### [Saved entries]
####################
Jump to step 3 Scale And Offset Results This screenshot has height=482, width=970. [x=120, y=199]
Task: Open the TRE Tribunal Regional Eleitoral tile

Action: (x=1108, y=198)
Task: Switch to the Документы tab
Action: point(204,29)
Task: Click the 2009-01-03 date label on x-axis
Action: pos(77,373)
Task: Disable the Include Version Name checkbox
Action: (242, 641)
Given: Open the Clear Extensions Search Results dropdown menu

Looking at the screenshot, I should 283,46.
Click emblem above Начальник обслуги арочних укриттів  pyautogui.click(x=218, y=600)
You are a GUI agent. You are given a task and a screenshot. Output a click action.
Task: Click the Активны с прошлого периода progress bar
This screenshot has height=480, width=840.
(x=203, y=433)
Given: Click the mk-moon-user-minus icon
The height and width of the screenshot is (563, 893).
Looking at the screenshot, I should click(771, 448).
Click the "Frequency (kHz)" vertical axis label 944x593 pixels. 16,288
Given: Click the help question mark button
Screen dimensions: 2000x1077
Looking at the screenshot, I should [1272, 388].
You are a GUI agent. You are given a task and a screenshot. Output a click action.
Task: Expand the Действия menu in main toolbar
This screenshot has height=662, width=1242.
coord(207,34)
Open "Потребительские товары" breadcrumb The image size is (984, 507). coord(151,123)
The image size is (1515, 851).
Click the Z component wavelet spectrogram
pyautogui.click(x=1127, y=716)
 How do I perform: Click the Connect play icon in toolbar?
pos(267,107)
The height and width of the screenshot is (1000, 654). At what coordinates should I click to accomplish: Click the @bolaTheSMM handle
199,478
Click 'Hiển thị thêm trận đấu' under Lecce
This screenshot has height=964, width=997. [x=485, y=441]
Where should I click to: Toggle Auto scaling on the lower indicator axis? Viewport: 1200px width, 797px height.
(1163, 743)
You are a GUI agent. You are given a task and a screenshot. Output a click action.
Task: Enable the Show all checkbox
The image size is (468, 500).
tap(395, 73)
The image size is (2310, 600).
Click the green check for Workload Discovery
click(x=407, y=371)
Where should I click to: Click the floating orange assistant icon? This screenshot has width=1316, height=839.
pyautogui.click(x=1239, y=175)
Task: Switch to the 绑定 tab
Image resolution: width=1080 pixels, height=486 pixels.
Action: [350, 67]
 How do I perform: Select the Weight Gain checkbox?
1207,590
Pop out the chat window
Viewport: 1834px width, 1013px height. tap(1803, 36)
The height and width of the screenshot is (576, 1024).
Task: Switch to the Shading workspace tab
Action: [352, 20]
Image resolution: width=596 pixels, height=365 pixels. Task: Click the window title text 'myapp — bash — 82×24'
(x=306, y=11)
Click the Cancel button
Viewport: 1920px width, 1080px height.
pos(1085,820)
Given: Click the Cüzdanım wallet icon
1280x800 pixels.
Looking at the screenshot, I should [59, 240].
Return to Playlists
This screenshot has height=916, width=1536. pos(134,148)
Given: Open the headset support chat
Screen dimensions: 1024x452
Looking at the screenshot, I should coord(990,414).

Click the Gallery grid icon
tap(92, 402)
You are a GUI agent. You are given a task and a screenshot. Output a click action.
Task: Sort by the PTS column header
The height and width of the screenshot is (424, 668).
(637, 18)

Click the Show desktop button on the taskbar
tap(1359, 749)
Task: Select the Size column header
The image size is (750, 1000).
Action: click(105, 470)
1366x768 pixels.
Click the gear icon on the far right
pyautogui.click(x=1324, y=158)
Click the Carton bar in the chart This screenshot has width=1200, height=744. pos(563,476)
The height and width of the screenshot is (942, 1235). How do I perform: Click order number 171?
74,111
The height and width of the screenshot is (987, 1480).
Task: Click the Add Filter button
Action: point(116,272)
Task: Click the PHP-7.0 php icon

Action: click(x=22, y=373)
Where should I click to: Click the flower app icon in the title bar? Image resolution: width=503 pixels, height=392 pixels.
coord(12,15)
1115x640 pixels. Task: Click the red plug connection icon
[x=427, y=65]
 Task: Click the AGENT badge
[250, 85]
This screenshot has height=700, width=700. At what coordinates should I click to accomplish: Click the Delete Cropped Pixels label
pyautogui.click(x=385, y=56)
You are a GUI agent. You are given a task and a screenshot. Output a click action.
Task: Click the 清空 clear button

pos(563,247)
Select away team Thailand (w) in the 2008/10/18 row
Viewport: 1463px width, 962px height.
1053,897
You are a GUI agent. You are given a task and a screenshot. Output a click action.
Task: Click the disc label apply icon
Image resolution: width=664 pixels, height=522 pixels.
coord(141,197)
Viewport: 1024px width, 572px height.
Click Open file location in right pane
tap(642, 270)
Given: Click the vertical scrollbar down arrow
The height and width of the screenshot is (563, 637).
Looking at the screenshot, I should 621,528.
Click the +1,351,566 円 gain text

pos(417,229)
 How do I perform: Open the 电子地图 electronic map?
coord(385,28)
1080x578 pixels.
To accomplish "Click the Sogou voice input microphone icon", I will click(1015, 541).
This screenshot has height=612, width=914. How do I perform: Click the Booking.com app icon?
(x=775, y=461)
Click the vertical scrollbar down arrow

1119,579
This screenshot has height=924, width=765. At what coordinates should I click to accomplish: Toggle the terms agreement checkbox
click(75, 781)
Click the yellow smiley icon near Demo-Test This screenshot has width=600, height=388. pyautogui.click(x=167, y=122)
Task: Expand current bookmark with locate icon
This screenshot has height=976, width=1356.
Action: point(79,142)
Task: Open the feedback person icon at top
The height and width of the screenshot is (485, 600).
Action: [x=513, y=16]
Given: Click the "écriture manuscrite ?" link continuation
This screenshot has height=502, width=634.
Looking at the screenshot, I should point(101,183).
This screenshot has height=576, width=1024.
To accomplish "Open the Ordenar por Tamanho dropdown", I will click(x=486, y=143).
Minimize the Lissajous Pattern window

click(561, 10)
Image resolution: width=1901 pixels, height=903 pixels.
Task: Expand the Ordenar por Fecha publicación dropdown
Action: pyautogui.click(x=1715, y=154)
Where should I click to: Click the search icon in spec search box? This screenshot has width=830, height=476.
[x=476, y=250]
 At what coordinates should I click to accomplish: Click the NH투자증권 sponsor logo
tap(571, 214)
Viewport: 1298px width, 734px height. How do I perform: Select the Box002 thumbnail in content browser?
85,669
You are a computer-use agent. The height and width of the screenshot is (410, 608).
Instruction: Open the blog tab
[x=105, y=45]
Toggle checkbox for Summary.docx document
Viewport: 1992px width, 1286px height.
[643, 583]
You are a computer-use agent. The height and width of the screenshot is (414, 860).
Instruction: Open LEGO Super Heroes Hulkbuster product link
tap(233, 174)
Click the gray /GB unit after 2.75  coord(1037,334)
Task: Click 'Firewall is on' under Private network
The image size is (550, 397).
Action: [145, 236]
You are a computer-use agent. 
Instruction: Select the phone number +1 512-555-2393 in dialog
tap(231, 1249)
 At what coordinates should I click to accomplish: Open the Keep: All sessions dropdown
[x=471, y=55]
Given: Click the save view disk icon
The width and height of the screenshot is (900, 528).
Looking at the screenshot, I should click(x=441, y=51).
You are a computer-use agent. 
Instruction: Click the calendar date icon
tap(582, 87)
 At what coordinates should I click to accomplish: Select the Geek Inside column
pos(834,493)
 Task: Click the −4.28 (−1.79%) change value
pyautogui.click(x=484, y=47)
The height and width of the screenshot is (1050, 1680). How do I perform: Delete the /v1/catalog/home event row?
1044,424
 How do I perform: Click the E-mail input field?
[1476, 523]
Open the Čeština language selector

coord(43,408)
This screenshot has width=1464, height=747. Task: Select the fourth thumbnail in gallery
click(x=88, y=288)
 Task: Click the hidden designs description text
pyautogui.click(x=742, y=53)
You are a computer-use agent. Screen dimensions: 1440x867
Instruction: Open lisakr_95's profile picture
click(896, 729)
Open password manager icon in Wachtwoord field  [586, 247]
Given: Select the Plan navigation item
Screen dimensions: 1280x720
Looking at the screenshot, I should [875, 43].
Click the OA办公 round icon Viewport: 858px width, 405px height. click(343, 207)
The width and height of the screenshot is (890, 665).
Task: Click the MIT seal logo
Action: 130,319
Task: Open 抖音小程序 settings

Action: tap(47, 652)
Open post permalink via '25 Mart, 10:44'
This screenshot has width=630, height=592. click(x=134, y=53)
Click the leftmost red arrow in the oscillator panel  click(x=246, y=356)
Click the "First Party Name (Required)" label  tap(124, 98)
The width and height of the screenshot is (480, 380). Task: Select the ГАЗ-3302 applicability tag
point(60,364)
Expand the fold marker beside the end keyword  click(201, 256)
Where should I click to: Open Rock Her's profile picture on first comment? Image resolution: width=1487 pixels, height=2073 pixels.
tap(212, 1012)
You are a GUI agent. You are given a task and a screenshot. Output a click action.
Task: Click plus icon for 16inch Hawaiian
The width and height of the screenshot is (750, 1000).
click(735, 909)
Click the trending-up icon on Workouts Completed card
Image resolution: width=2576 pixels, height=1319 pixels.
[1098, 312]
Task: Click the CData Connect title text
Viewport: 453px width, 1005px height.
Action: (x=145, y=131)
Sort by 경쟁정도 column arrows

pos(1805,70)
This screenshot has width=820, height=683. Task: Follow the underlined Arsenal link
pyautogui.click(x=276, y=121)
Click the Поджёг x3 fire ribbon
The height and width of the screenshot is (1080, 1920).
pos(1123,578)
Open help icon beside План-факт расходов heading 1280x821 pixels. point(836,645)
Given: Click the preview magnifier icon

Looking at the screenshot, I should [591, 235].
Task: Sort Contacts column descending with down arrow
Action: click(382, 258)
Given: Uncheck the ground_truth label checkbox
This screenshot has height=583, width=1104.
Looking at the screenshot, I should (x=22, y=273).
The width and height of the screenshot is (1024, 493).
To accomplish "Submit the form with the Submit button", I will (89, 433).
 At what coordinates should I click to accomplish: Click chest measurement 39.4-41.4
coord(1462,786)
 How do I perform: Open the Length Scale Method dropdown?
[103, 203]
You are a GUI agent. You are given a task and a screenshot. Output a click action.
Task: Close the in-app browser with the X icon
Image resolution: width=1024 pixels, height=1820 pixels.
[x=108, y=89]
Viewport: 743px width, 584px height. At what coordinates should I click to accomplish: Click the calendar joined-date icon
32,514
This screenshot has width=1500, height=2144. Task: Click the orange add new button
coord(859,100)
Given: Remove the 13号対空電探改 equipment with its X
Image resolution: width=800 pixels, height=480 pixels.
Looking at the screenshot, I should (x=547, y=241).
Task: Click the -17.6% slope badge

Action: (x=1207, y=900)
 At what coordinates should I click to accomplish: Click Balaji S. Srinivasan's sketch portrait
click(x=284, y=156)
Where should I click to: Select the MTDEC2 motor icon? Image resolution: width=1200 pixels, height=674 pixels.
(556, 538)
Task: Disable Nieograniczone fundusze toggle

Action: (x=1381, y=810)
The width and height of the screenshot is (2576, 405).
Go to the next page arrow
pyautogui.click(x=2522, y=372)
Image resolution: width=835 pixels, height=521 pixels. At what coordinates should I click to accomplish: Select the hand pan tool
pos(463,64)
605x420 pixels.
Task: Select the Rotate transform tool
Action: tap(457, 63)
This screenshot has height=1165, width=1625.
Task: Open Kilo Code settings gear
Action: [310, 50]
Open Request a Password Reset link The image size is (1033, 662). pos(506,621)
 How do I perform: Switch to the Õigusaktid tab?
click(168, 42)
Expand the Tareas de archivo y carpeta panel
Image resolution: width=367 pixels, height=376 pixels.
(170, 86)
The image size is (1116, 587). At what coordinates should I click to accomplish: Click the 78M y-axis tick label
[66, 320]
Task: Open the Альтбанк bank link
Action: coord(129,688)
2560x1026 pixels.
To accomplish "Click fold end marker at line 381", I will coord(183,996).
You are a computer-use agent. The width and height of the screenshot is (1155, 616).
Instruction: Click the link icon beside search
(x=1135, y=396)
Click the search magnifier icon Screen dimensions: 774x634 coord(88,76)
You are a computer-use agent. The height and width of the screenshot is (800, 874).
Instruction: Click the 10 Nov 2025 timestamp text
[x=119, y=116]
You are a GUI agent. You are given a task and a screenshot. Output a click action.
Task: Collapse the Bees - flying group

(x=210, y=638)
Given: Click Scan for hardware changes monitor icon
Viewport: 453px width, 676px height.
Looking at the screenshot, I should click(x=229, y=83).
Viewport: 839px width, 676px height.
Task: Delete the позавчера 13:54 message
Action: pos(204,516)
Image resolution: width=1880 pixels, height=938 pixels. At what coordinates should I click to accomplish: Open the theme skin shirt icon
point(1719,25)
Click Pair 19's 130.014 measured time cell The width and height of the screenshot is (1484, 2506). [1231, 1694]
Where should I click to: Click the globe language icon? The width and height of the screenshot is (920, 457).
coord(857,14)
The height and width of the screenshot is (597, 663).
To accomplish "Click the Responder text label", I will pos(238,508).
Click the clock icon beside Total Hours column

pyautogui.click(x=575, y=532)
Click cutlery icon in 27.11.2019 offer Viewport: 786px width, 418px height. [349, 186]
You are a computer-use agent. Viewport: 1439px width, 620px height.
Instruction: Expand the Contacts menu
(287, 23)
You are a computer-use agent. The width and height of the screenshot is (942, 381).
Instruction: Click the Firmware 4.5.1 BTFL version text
####################
Reproduce exactly the lines that run from the start of the records to the line with "Click emblem above", both included.

Jump to step 3 Scale And Offset Results This screenshot has height=482, width=970. [x=120, y=199]
Task: Open the TRE Tribunal Regional Eleitoral tile

Action: (x=1108, y=198)
Task: Switch to the Документы tab
Action: point(204,29)
Task: Click the 2009-01-03 date label on x-axis
Action: pos(77,373)
Task: Disable the Include Version Name checkbox
Action: (242, 641)
Given: Open the Clear Extensions Search Results dropdown menu

Looking at the screenshot, I should 283,46.
Click emblem above Начальник обслуги арочних укриттів  pyautogui.click(x=218, y=600)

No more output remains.